Background story
Back in 2015, when I first found out about Terraform, it looked like a Valhalla to me. Terraform was about to solve the issue of provisioning complicated infrastructure – bringing together worlds of multiple cloud providers – ranging from multi-purpose giants like AWS to one-solution providers like Logentries.
Together with my team we decided, that we need something to deal with the infrastructure complexity we have. For a platform based on Heroku and AWS, scaled horizontally to four clones Terraform seemed like a perfect solution. We wanted to have something that would let us realize the idea of Infrastructure as a Code – a must for a DevOps enabled team. Advanced and feature-full Terraform is, it doesn’t come free – there is a couple of issues that you should be aware of.
I will enumerate the ones that hurt us the most, and show you our means to deal with them. In the end, I will try to convince you that even with those challenges, there is a lot of room for Terraform in the tooling space.

◆ Task requirements: List each service or platform other than Terraform that the Terraform background story names.

◆ Supplied material:
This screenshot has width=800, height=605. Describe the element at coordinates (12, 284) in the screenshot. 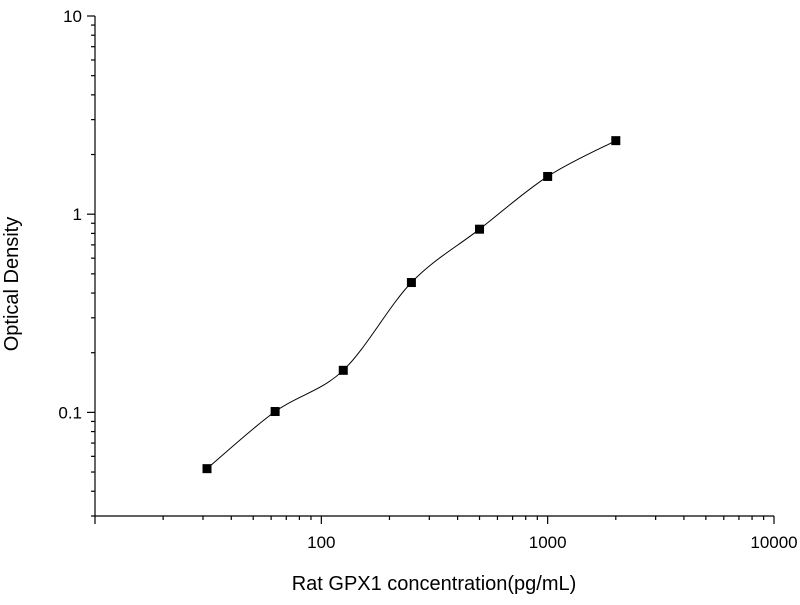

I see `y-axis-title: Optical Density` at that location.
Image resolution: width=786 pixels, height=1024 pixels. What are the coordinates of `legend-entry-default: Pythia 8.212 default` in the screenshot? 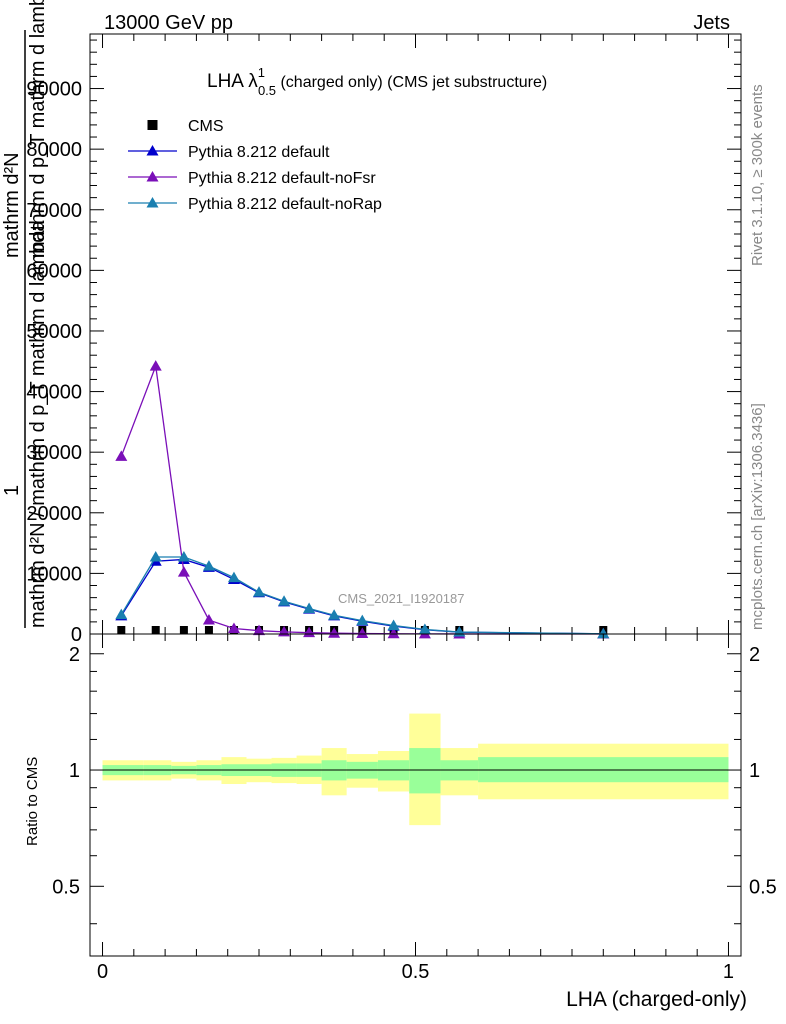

◆ Response to this exercise: AWS, Logentries, Heroku